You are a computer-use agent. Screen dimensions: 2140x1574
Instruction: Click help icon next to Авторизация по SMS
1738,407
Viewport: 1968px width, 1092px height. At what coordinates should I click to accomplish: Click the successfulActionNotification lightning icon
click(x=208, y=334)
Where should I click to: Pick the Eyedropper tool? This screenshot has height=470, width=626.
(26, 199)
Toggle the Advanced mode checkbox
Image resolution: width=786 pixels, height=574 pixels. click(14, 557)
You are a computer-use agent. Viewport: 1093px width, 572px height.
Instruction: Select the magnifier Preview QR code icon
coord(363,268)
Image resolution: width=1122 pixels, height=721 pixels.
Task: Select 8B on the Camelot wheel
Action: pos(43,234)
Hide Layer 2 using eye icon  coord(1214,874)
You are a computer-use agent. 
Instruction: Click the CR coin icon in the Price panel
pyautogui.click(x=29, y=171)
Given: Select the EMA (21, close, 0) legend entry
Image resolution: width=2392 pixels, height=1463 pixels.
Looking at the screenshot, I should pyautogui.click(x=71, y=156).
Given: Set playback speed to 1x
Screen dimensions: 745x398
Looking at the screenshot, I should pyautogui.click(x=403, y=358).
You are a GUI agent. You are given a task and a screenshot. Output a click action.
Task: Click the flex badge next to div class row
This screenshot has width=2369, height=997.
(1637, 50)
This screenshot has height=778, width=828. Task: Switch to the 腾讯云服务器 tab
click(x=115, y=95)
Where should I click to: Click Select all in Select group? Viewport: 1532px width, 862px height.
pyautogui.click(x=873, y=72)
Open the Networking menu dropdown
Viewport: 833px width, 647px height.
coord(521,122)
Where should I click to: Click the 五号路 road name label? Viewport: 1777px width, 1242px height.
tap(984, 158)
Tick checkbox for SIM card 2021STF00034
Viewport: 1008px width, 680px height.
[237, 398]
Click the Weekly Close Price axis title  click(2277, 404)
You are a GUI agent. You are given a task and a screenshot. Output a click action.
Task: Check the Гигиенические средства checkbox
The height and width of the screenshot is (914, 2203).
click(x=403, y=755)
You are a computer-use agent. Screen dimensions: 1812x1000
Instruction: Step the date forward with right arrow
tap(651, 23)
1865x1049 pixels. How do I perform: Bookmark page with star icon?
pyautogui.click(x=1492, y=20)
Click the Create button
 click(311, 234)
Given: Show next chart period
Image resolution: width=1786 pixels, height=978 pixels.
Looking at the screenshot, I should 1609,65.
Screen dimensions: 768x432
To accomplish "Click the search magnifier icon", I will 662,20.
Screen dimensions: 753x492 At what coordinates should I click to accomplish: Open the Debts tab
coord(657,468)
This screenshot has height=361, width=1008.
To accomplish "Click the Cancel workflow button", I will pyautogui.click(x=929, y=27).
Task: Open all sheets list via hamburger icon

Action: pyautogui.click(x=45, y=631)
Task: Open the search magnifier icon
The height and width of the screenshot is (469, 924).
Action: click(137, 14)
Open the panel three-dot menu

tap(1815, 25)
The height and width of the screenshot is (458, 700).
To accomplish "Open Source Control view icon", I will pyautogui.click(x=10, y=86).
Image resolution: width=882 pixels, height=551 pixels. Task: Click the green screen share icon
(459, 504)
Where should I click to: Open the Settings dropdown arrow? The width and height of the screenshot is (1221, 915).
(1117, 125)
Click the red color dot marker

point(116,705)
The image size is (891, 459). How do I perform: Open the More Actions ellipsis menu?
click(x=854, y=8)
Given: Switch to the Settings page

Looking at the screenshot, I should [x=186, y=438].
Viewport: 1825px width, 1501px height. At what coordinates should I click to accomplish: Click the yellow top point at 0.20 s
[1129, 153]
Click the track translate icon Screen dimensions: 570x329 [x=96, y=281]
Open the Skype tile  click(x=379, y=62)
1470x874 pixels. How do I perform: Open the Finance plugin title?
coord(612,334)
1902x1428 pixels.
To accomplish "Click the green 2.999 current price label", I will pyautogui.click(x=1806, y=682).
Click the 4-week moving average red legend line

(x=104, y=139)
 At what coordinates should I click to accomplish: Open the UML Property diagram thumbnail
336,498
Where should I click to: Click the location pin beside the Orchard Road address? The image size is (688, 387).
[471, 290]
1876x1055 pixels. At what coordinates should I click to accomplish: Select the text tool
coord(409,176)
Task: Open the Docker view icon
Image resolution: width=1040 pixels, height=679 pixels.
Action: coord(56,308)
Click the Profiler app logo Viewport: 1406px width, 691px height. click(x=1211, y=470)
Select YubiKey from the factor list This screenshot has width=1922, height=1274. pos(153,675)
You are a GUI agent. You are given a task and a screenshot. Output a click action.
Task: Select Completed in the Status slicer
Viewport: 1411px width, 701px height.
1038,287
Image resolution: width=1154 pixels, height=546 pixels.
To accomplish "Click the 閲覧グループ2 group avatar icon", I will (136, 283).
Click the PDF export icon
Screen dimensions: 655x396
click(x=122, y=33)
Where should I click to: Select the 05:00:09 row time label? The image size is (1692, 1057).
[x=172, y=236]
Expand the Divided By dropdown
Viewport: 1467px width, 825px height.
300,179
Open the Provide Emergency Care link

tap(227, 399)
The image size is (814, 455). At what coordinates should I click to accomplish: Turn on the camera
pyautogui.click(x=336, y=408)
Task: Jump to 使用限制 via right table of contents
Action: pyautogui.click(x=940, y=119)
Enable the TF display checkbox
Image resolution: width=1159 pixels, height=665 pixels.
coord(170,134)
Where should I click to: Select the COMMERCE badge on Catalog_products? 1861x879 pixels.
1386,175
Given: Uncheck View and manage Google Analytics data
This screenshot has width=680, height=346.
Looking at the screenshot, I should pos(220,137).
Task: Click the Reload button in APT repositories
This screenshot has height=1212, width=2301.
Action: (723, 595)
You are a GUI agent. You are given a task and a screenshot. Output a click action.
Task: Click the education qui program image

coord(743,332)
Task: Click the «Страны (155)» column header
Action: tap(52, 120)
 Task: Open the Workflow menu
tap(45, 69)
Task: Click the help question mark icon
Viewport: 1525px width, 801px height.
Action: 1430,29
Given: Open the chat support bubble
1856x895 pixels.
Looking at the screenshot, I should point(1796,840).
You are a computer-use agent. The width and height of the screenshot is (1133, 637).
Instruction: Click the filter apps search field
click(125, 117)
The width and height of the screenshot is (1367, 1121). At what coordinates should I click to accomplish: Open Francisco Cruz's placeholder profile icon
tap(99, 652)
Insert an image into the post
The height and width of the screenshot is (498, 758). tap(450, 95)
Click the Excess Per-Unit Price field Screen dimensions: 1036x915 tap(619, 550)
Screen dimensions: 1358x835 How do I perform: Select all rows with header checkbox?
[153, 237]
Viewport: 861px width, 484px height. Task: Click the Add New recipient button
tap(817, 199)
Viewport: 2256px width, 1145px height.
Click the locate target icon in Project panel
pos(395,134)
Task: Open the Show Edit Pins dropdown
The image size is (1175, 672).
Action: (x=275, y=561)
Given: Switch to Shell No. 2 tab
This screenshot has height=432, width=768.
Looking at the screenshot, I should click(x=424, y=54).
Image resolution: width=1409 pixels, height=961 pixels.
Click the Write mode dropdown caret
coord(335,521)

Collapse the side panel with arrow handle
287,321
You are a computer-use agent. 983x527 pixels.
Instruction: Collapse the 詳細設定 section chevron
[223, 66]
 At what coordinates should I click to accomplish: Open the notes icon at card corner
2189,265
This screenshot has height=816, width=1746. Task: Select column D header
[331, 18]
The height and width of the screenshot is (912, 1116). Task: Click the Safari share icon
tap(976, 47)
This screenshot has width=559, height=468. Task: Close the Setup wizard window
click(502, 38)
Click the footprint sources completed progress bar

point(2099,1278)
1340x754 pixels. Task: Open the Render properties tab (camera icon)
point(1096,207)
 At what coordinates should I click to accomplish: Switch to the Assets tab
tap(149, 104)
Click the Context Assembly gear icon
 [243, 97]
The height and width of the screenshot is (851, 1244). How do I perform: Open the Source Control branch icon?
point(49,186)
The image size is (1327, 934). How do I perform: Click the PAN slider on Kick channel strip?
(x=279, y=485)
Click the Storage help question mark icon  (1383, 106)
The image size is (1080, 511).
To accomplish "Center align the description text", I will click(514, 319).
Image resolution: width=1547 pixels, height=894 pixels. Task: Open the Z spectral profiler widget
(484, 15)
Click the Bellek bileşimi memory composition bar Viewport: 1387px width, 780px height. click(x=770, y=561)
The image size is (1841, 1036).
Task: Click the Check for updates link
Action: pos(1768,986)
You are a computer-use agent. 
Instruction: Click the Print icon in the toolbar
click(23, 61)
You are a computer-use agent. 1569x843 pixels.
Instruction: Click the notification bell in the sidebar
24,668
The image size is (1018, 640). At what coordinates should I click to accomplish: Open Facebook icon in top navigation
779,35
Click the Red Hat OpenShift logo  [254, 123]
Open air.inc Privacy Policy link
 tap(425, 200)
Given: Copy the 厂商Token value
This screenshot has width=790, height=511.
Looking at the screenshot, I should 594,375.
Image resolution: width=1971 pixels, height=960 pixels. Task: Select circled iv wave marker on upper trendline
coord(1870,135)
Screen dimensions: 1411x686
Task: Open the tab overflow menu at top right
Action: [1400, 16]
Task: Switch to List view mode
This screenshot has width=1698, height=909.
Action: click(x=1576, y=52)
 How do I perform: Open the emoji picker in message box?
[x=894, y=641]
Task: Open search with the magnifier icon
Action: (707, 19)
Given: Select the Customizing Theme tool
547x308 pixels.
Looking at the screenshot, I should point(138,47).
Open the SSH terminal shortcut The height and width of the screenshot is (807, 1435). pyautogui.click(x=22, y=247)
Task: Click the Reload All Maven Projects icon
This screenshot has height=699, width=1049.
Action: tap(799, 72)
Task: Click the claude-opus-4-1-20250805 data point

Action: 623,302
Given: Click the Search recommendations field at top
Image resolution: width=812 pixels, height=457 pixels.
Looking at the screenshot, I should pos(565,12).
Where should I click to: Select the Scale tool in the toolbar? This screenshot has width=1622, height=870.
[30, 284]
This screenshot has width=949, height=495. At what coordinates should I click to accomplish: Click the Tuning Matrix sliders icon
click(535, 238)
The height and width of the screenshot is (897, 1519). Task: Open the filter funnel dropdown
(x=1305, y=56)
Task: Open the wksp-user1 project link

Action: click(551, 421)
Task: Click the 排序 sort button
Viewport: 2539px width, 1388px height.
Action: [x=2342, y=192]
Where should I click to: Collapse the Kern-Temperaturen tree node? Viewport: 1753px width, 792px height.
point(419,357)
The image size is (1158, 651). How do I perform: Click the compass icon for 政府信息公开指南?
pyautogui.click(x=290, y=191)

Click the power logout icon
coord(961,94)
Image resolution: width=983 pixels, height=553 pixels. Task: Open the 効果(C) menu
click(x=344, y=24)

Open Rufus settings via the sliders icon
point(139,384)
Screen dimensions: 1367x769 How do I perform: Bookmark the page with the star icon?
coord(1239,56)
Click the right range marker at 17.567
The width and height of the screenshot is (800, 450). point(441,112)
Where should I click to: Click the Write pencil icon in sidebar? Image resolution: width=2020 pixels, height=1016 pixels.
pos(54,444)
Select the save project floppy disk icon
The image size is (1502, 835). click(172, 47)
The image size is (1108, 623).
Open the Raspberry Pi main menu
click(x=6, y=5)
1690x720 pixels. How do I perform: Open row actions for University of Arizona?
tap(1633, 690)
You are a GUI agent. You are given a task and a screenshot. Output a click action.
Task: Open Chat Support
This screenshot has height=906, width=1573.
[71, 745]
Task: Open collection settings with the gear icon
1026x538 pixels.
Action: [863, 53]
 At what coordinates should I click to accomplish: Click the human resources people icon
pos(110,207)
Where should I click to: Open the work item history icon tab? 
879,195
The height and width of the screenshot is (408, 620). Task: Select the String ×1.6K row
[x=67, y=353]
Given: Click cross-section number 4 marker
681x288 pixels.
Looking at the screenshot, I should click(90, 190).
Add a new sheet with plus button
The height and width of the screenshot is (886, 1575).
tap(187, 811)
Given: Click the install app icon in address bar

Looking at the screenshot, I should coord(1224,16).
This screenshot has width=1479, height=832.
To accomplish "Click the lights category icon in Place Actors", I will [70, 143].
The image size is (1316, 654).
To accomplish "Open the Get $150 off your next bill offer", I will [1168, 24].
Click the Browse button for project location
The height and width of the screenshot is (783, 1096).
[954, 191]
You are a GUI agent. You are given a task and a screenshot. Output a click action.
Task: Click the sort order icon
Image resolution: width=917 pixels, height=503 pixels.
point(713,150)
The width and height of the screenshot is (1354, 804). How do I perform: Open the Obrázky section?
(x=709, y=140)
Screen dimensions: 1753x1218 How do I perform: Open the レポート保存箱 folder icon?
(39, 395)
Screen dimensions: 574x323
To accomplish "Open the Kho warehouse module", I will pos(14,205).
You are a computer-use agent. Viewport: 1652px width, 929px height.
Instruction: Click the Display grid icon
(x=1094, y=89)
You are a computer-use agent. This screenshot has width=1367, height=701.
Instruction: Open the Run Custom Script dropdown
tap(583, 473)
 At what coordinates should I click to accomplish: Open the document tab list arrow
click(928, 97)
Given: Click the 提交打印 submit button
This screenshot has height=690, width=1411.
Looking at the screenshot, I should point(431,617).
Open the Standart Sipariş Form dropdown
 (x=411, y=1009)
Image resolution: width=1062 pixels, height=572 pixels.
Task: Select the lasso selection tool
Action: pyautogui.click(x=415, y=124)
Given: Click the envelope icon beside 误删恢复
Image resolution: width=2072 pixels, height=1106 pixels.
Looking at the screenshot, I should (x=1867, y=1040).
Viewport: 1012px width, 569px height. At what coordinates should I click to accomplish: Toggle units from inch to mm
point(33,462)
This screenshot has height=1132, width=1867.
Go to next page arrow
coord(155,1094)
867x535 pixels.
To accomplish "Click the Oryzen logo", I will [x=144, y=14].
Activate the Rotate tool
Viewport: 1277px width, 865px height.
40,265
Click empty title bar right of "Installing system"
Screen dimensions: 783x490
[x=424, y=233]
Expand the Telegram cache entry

◆ ◆ ◆ ◆ ◆

What the task asks:
The response must contain every line from the listing above in which the string "entry" appears.

Result of this task:
Given: Select the EMA (21, close, 0) legend entry
Expand the Telegram cache entry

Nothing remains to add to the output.